Dear Dr. Date,You may want to further revise your advice to gay men who want to hit on other men around campus but don’t because they’re not sure whether they’re gay.Rather than just blurting out “I’m gay,” gays use symbols to subtly identify themselves to each other. “Have you ever been to the Saloon?” is a good one because of the generic sounding name of one of Minneapolis’ hottest gay clubs. If the answer is “no,” nothing very personal has been revealed. “A friend of Dorothy,” a frequenter of the river flats near Shriners, a member of ‘All God’s Children’, a reader of FocusPoint, or a fan of Tribe 8 or James Baldwin wouldn’t necessarily be taken as being gay by someone who wasn’t in the know. Using gay code is a way to broach the subject indirectly and tentatively, which was what Unable to read minds was looking for. People who are in the know are usually cool, if not always interested. Have you ever heard of the bandanna code?Come to think of it, I don’t think I’m supposed to be telling you this stuff. Oh well. Times change. And it’s your job to see that they do. Keep it up.— Informant
Thanks for the tips. The message I send to gays is the same message I send out to straights: Be honest about your intentions. While blurting, “I’m gay!” or, “I’m in love with you!” may not be the best way to approach, I still feel you should get that idea across sooner rather than later.
Because mild to extreme homophobia is an ever present problem, I understand the hesitation to tell someone you are gay. I was suggesting that the author of Tuesday’s letter state matter-of-factly that he is gay without any unspoken implications. I don’t think it’d be a good idea for him to say, “I’m gay,” but really mean, “I’m gay and I want you.” In a perfect world (which this is clearly not), if the pursued man was, in fact, gay, a matter-of-fact statement would put him more at ease. Of course, in a really perfect world, no one would care if someone was gay or not.

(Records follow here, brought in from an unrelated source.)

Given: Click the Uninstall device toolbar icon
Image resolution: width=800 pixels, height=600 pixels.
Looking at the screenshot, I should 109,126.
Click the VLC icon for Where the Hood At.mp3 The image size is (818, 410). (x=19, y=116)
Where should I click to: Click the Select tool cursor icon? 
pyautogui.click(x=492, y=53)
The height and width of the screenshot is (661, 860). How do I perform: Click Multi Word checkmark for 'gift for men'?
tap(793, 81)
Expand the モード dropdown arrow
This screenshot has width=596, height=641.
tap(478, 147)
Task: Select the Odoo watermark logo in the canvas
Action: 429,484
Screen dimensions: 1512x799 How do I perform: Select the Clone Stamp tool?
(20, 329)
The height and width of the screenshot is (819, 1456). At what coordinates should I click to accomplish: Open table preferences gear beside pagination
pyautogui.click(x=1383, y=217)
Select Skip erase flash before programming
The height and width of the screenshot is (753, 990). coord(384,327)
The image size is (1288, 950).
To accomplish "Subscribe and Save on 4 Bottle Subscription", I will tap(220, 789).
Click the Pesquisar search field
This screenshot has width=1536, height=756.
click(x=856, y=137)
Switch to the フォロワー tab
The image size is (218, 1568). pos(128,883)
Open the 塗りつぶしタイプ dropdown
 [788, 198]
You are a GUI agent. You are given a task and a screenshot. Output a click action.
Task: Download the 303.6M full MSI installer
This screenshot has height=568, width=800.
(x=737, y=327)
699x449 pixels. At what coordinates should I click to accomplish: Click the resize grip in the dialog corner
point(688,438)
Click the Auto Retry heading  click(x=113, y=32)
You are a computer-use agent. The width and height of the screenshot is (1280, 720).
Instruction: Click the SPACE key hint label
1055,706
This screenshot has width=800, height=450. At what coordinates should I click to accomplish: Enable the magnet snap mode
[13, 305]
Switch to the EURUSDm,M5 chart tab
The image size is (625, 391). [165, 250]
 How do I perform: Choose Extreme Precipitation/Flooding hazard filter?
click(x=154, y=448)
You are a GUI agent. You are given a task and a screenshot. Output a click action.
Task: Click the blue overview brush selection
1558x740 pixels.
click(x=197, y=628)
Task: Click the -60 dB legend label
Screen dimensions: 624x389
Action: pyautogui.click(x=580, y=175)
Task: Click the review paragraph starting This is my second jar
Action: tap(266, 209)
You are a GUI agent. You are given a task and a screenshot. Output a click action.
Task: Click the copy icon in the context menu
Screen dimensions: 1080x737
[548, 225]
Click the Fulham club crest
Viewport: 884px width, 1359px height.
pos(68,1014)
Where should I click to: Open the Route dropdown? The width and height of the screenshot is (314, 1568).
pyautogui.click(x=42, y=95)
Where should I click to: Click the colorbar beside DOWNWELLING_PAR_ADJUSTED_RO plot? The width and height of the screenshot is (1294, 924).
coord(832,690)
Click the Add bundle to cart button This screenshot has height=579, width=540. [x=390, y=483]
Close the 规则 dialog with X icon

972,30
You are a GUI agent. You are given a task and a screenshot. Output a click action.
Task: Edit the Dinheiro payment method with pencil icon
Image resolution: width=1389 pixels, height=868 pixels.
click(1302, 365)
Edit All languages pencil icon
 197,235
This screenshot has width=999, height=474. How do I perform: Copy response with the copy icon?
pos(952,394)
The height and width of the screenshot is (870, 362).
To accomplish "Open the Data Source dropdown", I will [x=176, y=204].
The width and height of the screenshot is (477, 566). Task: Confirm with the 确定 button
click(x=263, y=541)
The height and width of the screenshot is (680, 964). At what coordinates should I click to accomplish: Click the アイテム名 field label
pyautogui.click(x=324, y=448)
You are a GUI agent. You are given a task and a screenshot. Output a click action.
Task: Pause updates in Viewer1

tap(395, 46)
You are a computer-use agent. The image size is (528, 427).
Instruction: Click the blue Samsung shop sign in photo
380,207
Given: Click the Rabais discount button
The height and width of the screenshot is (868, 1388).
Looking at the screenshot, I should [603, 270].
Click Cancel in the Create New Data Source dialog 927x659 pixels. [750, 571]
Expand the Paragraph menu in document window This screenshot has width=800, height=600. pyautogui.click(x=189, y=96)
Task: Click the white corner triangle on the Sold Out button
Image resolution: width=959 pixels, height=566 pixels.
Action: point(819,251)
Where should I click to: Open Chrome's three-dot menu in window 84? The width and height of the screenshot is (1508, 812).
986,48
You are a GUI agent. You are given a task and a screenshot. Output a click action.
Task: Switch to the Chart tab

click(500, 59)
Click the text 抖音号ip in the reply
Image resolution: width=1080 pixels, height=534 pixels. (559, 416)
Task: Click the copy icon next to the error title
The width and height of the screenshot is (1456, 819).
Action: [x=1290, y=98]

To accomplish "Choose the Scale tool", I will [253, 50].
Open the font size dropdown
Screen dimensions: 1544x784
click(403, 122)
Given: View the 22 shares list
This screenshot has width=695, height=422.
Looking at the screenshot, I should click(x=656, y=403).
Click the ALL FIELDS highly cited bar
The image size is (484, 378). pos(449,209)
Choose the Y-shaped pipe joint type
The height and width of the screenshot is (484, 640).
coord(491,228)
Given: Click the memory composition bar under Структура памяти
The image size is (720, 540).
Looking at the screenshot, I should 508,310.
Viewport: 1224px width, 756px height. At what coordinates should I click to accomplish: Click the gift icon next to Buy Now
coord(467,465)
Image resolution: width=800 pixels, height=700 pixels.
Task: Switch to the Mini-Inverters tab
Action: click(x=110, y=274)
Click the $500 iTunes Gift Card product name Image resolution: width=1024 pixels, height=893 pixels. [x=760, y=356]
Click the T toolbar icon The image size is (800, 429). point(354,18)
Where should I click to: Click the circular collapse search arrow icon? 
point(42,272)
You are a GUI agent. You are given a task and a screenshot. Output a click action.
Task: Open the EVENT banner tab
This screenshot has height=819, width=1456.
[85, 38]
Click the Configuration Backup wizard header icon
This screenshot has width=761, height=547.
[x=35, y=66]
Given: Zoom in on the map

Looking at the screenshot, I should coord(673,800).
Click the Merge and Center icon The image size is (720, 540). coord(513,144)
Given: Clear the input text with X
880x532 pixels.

I am familiar with the bandanna code. For those not familiar, the hanky code is a way of advertising your particular sexual interest by wearing a bandanna. The message you send depends on the color of the bandanna and on which side of the body it is worn. Due to regional variances, the hanky code isn’t always a reliable indicator of style.
Since I grew up on the plains, bandannas have been an integral part of my entire life. I own several and wear them regularly although not to signify my sexual interests. Judging by the colors, however, I’m apparently into pubic shaving, vampirism and hard-core S&M.